Es probable que todo ello tenga que hacerse sin el apoyo decidido de una Generalitat que puede seguir flirteando con el discurso de que no hay vida sin Estado propio (algo que desmiente la propia historia de Barcelona y la de otras ciudades dinámicas de Catalunya) y de un Gobierno central condicionado por el poder intimidatorio del renacido nacionalismo español, que tiene su cuartel general en el Gobierno de la Comunidad de Madrid.

En cualquier caso, los partidos con opción de gobierno que concurrirán a las municipales del 2023 (ERC, BComú, PSC y Junts) tienen responsabilidades en las tres administraciones principales. Todos están en condiciones de poner de su parte para este relanzamiento.
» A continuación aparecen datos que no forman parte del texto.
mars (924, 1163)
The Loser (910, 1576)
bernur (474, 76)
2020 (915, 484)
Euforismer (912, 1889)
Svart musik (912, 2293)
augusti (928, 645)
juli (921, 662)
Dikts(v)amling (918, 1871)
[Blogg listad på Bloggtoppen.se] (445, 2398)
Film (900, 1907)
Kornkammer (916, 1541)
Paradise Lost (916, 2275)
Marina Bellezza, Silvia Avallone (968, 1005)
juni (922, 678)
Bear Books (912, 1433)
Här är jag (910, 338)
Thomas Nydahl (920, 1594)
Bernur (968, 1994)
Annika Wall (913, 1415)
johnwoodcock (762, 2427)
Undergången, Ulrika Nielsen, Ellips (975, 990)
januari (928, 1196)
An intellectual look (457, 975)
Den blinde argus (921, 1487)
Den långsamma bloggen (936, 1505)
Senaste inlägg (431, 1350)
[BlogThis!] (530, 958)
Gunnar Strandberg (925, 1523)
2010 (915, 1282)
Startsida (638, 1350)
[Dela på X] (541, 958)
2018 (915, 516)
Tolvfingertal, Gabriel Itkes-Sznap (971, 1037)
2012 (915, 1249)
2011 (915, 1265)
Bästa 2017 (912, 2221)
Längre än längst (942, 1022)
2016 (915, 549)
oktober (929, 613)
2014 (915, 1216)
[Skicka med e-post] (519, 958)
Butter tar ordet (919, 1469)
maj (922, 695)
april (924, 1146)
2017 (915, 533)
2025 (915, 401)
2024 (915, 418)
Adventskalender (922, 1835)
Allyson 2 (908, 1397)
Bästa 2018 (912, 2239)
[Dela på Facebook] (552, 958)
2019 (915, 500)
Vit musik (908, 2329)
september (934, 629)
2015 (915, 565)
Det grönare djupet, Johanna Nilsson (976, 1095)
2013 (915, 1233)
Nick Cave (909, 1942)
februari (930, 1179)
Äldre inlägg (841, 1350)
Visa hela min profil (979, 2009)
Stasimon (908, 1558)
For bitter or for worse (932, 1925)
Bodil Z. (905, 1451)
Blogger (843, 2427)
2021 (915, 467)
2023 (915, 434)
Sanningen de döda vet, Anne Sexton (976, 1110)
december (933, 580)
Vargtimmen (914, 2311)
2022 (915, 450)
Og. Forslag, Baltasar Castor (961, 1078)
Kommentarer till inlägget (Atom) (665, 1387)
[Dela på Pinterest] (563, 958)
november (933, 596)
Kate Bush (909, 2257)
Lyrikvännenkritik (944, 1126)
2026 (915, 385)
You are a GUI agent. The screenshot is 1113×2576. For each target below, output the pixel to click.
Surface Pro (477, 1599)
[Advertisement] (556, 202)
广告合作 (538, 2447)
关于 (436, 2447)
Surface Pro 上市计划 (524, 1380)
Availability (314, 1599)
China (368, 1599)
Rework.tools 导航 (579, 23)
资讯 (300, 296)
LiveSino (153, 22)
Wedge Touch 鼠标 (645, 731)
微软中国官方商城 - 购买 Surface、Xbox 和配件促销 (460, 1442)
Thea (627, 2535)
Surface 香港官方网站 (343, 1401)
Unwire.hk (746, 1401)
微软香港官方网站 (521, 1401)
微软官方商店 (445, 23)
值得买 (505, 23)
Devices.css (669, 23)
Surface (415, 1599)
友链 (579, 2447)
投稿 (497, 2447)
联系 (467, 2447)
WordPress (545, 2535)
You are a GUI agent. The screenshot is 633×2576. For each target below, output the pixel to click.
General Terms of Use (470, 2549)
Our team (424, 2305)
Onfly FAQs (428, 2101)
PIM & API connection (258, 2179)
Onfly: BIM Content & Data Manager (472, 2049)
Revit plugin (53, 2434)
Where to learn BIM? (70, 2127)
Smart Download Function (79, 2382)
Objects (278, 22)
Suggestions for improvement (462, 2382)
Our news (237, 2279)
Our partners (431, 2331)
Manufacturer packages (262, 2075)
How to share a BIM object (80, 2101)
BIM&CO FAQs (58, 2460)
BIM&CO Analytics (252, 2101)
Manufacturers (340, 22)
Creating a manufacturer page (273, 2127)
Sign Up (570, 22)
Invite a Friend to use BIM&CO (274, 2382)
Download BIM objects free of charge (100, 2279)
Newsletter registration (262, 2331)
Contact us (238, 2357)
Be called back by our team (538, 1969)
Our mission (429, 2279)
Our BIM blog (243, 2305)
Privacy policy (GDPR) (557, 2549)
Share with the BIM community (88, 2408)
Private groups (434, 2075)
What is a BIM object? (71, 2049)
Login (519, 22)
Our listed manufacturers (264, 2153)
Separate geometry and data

Para conseguir avances, tendrá que descartarse o minimizarse la práctica de esa tendencia al no de entrada que vicia los proyectos antes de que puedan debatirse con calma. Se ha constatado en las polémicas sobre el Hermitage o sobre la ampliación del aeropuerto.

Pero la oportunidad está ahí: el 2023 como arranque de una nueva etapa. En el calendario de los próximos años, Barcelona cuenta ya con algunas bazas de peso, como ser sede de la edición del 2024 de la feria nómada de arte Manifesta o como haber sido designada por la Unesco capital mundial de la arquitectura en el 2026. En resumen, se trataría de actuar como si a Barcelona le hubieran concedido unos juegos en el 2023 y se dispusiera a organizarlos con un enfoque social, igualitario, digital, innovador, ecológico y, por supuesto, metropolitano.